Dataset entries
----------
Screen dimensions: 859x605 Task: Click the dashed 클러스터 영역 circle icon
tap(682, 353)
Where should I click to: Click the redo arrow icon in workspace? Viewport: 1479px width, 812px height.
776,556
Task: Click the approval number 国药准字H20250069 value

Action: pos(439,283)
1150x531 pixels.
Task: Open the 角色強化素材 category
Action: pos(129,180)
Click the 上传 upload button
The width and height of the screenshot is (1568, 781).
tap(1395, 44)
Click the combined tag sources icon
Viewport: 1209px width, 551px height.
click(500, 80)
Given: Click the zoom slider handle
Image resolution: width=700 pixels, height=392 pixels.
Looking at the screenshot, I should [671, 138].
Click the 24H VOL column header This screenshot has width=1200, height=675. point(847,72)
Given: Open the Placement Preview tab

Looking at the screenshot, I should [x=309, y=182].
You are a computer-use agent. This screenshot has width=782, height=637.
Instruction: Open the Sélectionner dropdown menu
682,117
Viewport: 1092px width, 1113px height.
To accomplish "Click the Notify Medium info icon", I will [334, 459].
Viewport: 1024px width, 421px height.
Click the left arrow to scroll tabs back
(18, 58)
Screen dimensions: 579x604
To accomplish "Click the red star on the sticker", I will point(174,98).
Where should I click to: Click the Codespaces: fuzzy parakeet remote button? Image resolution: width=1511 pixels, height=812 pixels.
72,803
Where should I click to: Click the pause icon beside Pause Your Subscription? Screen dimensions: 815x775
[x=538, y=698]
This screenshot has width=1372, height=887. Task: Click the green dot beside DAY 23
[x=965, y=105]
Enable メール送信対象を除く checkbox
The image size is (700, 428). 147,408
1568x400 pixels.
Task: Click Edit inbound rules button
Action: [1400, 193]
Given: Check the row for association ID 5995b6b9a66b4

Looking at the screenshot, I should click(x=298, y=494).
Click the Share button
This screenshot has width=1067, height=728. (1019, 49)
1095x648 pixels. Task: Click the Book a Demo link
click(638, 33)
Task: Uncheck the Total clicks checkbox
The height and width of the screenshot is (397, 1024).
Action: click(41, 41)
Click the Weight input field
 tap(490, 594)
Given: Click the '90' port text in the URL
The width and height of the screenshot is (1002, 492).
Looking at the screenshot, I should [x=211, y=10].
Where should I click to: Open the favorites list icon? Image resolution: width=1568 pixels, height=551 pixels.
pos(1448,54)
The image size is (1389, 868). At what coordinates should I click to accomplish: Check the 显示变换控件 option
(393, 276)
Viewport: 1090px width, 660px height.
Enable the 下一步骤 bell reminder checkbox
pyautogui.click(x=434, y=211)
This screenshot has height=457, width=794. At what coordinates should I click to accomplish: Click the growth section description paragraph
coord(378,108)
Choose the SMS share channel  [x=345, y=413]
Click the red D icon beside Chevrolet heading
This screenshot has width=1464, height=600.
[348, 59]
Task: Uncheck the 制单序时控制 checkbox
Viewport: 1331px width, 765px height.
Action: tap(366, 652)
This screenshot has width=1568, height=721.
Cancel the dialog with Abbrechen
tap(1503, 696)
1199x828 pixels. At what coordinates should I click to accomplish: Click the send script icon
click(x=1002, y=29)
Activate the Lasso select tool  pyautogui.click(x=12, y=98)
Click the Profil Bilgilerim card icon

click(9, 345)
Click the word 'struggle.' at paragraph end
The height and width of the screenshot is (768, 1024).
----------
* Exercise prompt
Only the lines from the one containing "Viewport: 1090px width, 660px height." through the last line of the records should appear, each written out exactly.

* Exercise answer
Viewport: 1090px width, 660px height.
Enable the 下一步骤 bell reminder checkbox
pyautogui.click(x=434, y=211)
This screenshot has height=457, width=794. At what coordinates should I click to accomplish: Click the growth section description paragraph
coord(378,108)
Choose the SMS share channel  [x=345, y=413]
Click the red D icon beside Chevrolet heading
This screenshot has width=1464, height=600.
[348, 59]
Task: Uncheck the 制单序时控制 checkbox
Viewport: 1331px width, 765px height.
Action: tap(366, 652)
This screenshot has width=1568, height=721.
Cancel the dialog with Abbrechen
tap(1503, 696)
1199x828 pixels. At what coordinates should I click to accomplish: Click the send script icon
click(x=1002, y=29)
Activate the Lasso select tool  pyautogui.click(x=12, y=98)
Click the Profil Bilgilerim card icon

click(9, 345)
Click the word 'struggle.' at paragraph end
The height and width of the screenshot is (768, 1024).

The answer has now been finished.